Today’s business reality is not based on pure open innovation but on companies that invest simultaneously in closed as well as open innovation activities.
Too much openness can negatively impact companies’ long-term innovation success, because it could lead to loss of control and core competences. Moreover, a closed innovation approach does not serve the increasing demands of shorter innovation cycles and reduced time to market.
The future lies in an appropriate balance of the open innovation approach, where the company or the institution uses every available tool to create successful products and services faster than their competitor and at the same time fosters the building of core competencies and protects their intellectual property.
This demand creates an increasing urge for identifying the cause-and-effect relationship of open and closed innovation activities, finding the appropriate contributors and integration mechanisms, and exploring non-economic approaches to enrich companies’ portfolios.
‘Not all the smart people work for us.
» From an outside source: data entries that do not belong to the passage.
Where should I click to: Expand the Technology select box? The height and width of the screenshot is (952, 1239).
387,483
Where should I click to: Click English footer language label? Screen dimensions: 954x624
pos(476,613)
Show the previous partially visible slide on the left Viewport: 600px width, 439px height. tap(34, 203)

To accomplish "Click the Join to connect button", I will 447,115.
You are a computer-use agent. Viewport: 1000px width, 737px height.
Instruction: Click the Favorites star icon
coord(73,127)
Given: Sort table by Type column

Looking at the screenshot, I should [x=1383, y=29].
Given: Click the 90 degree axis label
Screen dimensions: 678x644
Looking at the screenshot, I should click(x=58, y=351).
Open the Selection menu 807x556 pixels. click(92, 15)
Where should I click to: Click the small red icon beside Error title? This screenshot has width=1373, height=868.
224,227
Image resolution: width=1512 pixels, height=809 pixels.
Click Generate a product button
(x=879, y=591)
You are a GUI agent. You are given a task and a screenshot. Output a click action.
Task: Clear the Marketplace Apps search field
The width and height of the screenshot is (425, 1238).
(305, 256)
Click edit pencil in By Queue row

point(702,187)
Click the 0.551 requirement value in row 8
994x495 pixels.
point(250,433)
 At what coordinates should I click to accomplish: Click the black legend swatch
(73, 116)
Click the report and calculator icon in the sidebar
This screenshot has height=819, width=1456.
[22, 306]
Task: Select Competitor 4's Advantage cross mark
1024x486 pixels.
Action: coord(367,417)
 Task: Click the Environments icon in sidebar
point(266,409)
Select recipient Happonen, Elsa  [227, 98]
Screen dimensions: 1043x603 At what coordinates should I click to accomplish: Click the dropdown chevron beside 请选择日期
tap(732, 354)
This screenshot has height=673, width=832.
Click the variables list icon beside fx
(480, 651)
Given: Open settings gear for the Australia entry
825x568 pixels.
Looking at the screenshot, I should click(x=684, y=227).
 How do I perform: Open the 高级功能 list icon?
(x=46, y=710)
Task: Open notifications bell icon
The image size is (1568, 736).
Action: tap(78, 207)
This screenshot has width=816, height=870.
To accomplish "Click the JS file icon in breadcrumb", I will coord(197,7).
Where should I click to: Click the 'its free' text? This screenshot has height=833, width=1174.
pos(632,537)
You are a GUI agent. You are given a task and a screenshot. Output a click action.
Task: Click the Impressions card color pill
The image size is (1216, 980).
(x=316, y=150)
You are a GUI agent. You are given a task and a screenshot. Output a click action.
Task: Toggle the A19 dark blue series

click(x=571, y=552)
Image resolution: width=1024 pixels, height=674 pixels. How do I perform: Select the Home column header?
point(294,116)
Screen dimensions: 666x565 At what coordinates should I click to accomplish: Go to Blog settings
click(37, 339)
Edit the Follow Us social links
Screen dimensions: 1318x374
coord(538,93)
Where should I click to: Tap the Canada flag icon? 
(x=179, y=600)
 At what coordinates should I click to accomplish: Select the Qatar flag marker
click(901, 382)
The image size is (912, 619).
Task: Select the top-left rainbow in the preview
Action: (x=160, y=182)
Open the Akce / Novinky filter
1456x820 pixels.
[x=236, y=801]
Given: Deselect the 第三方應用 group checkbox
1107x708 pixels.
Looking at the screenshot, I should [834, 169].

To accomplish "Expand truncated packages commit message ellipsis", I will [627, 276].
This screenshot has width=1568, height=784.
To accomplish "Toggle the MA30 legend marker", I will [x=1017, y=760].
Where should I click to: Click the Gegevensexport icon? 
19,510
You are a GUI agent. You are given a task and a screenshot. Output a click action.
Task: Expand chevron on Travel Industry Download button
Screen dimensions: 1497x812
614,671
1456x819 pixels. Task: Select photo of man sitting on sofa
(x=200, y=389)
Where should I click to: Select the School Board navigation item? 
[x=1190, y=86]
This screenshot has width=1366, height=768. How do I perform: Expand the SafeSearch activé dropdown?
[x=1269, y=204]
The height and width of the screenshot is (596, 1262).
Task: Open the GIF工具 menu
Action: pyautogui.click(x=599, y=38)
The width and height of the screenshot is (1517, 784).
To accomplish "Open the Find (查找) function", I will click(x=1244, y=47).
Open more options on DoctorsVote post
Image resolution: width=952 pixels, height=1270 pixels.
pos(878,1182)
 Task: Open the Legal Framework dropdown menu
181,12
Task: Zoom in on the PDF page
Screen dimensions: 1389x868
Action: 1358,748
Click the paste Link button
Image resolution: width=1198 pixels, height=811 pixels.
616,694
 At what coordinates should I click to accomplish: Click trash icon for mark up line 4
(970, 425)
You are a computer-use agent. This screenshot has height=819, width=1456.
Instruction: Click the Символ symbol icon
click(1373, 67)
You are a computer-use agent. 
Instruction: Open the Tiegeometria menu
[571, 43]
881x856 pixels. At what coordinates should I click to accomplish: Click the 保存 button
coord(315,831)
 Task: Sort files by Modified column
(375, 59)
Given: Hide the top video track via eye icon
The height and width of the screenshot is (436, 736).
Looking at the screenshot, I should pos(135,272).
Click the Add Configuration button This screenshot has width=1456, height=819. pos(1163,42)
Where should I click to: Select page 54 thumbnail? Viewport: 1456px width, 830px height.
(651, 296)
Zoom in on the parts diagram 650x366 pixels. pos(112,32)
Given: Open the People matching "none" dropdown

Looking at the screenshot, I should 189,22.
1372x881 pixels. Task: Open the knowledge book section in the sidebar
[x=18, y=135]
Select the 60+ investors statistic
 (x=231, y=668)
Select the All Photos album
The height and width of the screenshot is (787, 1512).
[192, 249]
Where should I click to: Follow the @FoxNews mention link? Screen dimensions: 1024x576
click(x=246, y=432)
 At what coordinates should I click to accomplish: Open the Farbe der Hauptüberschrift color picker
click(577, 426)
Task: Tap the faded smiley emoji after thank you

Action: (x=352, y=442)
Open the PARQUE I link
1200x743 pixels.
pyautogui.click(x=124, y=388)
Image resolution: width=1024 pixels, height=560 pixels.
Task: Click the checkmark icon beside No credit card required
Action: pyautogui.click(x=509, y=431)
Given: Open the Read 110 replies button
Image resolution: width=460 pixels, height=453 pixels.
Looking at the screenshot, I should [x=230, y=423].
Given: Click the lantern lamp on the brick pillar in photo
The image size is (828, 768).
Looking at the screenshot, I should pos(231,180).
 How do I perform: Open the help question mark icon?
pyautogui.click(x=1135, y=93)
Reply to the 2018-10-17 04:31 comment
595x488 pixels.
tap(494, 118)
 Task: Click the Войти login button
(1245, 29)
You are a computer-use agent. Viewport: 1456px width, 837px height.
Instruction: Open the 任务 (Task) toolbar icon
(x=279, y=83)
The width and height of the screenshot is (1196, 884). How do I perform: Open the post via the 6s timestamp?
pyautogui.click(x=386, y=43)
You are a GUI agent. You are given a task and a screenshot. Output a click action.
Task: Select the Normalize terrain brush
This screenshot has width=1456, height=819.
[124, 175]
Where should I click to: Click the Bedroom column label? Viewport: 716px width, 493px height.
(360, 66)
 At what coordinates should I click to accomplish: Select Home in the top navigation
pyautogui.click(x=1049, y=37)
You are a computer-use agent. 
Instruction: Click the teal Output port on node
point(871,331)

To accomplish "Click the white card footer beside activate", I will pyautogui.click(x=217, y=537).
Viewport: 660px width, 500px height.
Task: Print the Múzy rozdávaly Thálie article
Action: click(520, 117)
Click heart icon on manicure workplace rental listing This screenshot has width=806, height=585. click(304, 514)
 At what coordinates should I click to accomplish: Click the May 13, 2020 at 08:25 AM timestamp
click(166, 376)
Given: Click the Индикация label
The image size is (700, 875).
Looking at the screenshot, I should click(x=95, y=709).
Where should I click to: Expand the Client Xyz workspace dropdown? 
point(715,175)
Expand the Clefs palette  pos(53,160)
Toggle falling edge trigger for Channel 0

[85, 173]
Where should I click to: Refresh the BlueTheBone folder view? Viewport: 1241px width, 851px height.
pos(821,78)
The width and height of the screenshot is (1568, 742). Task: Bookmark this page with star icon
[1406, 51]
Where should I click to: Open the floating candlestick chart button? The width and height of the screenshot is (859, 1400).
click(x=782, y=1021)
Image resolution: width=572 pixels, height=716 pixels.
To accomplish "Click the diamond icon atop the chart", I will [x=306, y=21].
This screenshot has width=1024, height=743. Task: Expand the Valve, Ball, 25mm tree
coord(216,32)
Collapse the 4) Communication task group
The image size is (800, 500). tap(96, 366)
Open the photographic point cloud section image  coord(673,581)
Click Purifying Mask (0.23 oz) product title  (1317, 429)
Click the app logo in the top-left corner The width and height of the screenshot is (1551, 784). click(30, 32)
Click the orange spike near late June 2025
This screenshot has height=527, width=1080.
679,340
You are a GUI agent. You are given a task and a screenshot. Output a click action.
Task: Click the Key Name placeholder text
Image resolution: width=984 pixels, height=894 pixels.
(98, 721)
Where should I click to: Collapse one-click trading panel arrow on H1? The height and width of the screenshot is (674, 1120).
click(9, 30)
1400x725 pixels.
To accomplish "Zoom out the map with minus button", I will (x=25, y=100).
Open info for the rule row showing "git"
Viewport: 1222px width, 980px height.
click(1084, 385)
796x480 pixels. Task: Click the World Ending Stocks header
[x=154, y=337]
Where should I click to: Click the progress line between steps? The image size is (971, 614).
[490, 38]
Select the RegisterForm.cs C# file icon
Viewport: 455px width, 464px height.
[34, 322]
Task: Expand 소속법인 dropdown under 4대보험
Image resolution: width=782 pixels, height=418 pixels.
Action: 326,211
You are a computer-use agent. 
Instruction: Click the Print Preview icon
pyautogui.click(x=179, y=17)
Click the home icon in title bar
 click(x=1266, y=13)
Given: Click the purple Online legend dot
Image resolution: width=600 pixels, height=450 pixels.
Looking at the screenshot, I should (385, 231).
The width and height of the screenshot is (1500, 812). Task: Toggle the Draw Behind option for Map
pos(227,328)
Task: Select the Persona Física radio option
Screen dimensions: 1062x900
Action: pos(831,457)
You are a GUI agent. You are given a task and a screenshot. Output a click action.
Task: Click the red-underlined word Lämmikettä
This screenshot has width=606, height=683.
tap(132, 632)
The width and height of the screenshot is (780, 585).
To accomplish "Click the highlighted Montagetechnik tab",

We need to work with smart people inside and outside our company’.
Although the era of open innovation has begun for many firms, we still lack a clear understanding of the mechanisms, inside and outside of the organization, when and how to fully profit from the concept.
Procter and Gamble announced that they were able to increase their product success rate by 50% and the efficiency of their R&D by 60% by introducing the open innovation concept to the organization.
Philips has a well-established open innovation environment, while Siemens started a huge corporate open innovation program in 2009.
However, only first approaches of measurement systems and key performance indicators are known, which makes it hard to evaluate open versus closed innovation approaches.